Jackie took fright. She ran through the station, and tripped over bag straps and hurtled past snarling adolescents. Bony shoulders struck fleshy midriffs, people shouted at her as she ducked and made towards the exit. Lily, shocked and moving slowly, watched the child escaping. Her mind raced. She followed without knowing she was following.

‘Hey!’ Lily heard a voice. ‘What do you think you’re doing?’ A pompous man, shiny-headed. Fat and outraged, the contents of his briefcase spilled. Important papers on the floor, lifted and carried on the winds of the departing trains, fluttering off in every direction. He tutted and huffed and shouted and as Lily came through the crowd, she saw he was holding the girl’s shoulder.

‘Look what you’ve done!’

The girl looked petrified, weak. Lily hurried to her aid. She shared a little of her husband’s tendency to cast herself as the saviour. It was a product of their wealth, their fine education, their strong morality and their genuine, although frequently misguided, sense of liberal goodness.

‘You should be ashamed of yourself,’ she told the fat man. ‘Handling a poor child like that.’

‘With you, is she?’ The man still held the shoulder. Hard. Jackie felt her bone ache beneath his thumb. She didn’t move.

‘Yes, she is,’ Lily said, winking at the girl.

‘Well, keep her under control. She’s just run into me out of nowhere, knocked my case out of my hand, and look at the mess she’s made.’

‘Oh we’re terribly sorry, aren’t we, darling?’ Lily put her arm around the child, and as she did so, the man let go of her shoulder. ‘It’s just we’re running for a train.’ And with that, Lily, heart beating in a way it never had before, began to run with the child. Together they sprinted clumsily out of the station and burst into the doorway of the first lit building they came to. A pub. Full of smoke and tweed and loud laughter. They caught their breath and smiled at one another.

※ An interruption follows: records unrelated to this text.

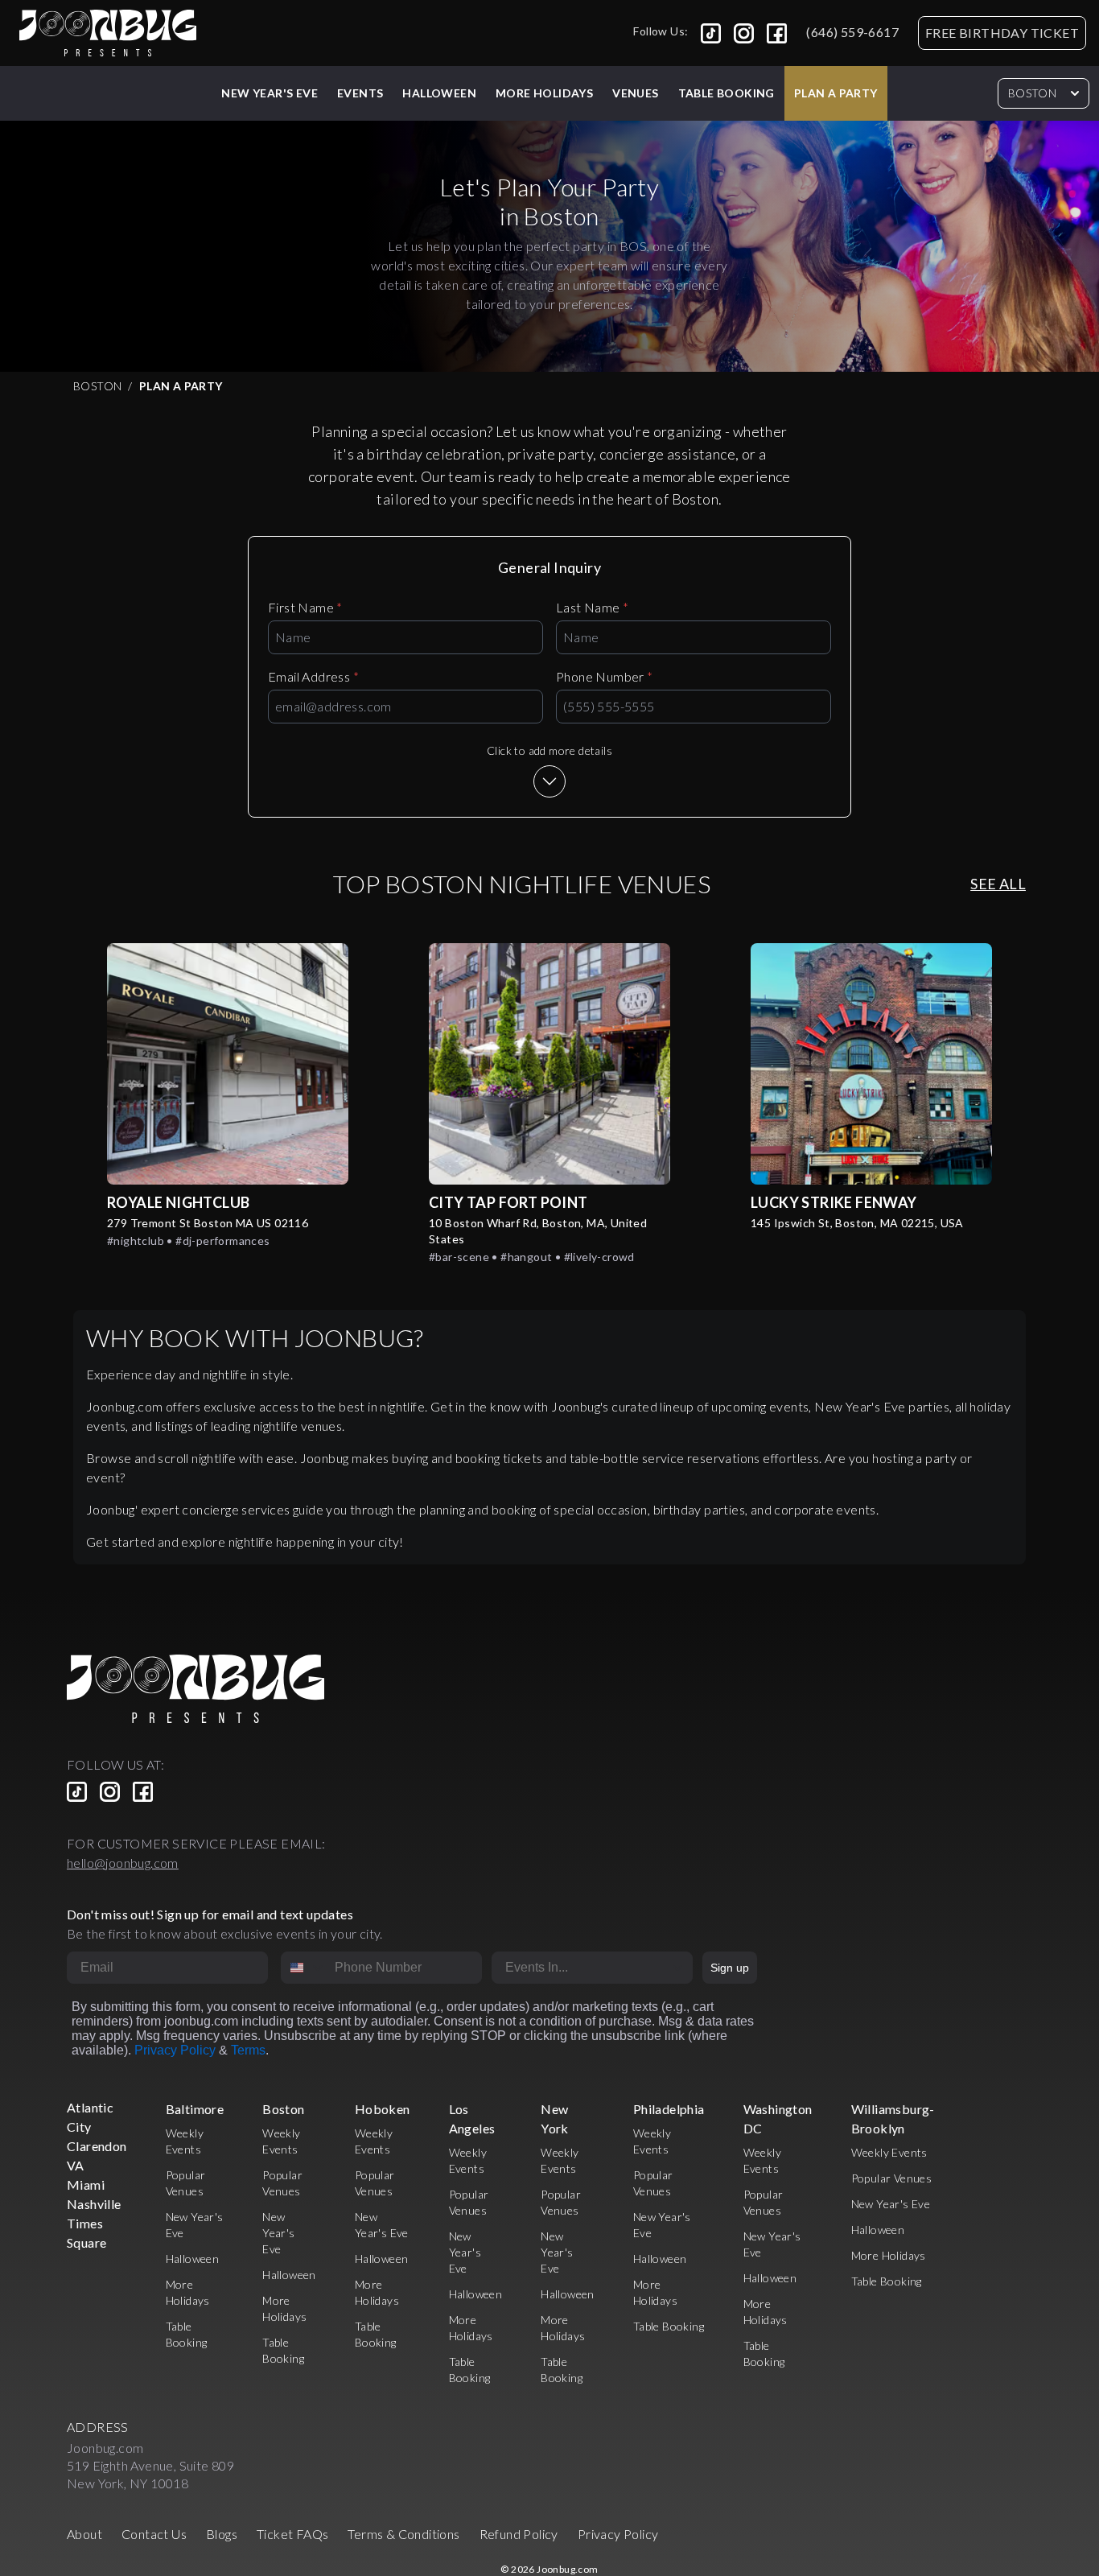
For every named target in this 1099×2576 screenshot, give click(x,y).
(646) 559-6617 (852, 31)
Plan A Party (836, 93)
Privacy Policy (175, 2050)
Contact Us (154, 2533)
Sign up (729, 1967)
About (84, 2533)
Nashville (94, 2203)
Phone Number (604, 676)
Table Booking (726, 93)
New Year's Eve (269, 93)
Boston (1032, 93)
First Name (305, 607)
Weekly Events (889, 2152)
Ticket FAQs (292, 2533)
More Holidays (888, 2255)
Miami (86, 2184)
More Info (227, 1063)
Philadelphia (669, 2108)
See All (998, 883)
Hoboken (382, 2108)
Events (360, 93)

‘Well,’ said Lily, wiping the tears from her face. ‘As we’re here, why don’t we have something to eat?’

Jackie found herself going home that night with Lily Peake, and this was how, the next morning, she met Alfredo, the young friend of Lily’s husband James. Alfredo was a foreign man who lived in the attic annexe of the large house by the park. The pipes were fat with water heated by the furnace in the basement. James bought the leftover olive stones from the man who owned the Greek deli at the bottom of the road and fed them to the furnace to heat the house. Jackie was so excited by everything she saw; whole days passed when she was sure she hadn’t blinked once. She lay in her bed at night exhausted and confused.